_What you will do_. Please copy exactly the part of the records below that opens with the line containing "The image size is (1568, 759)." and closes with the line containing "the calendar icon", leaving out any pictures.

_Input material_.
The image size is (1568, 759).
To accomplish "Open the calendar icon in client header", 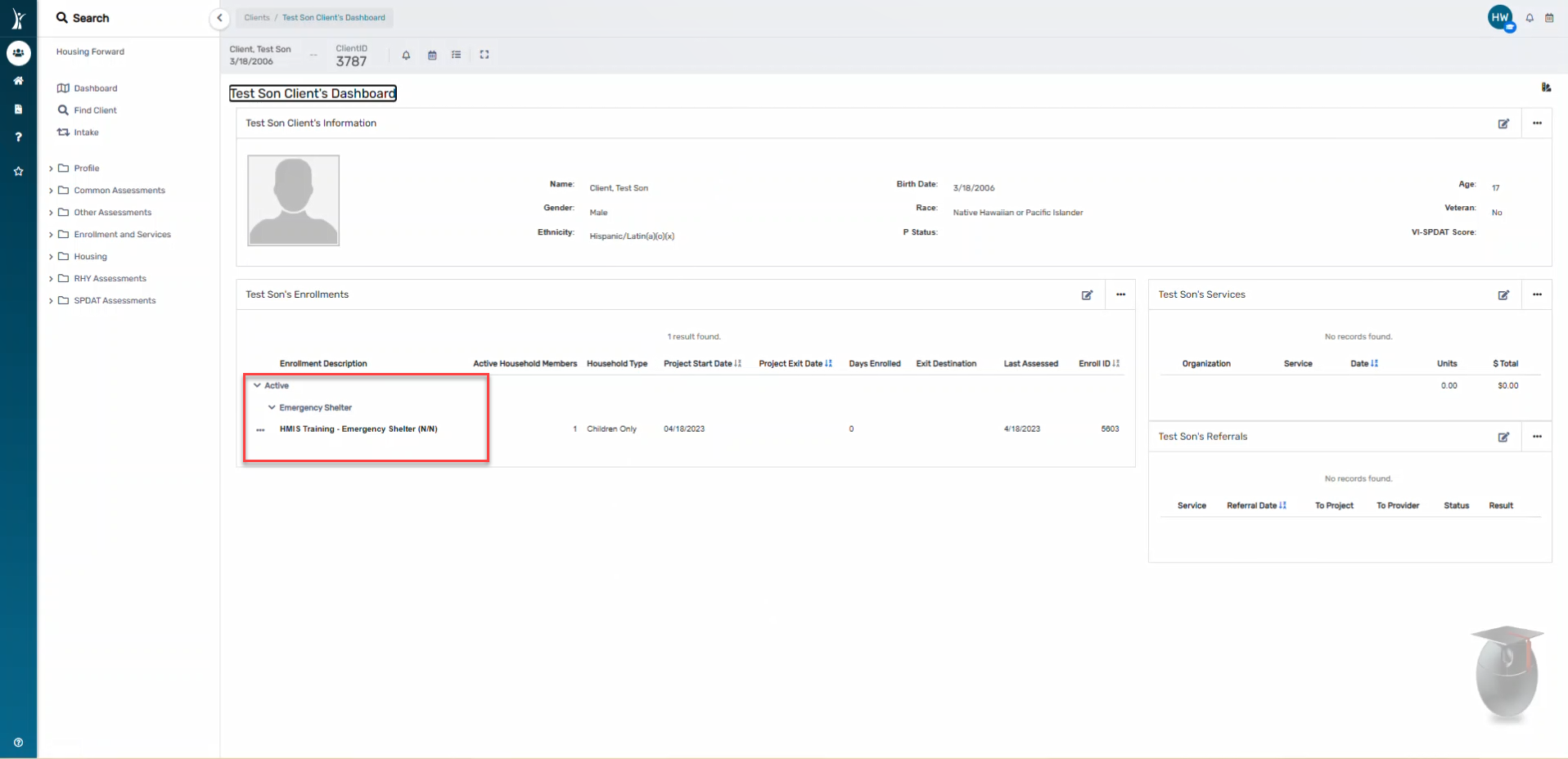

* * *

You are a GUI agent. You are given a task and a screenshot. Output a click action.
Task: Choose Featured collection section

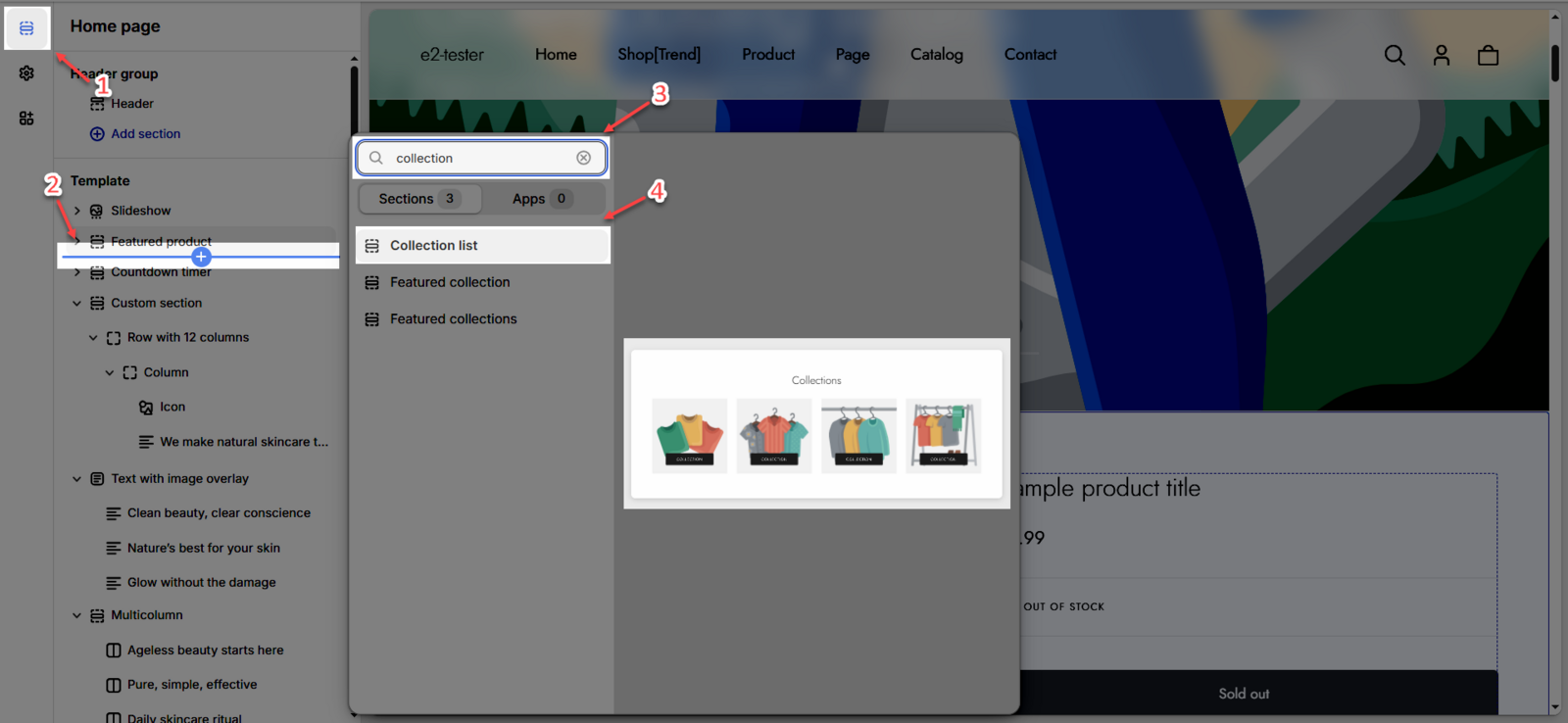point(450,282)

_Output of the task_.
The image size is (1568, 759).
To accomplish "Open the calendar icon in client header", 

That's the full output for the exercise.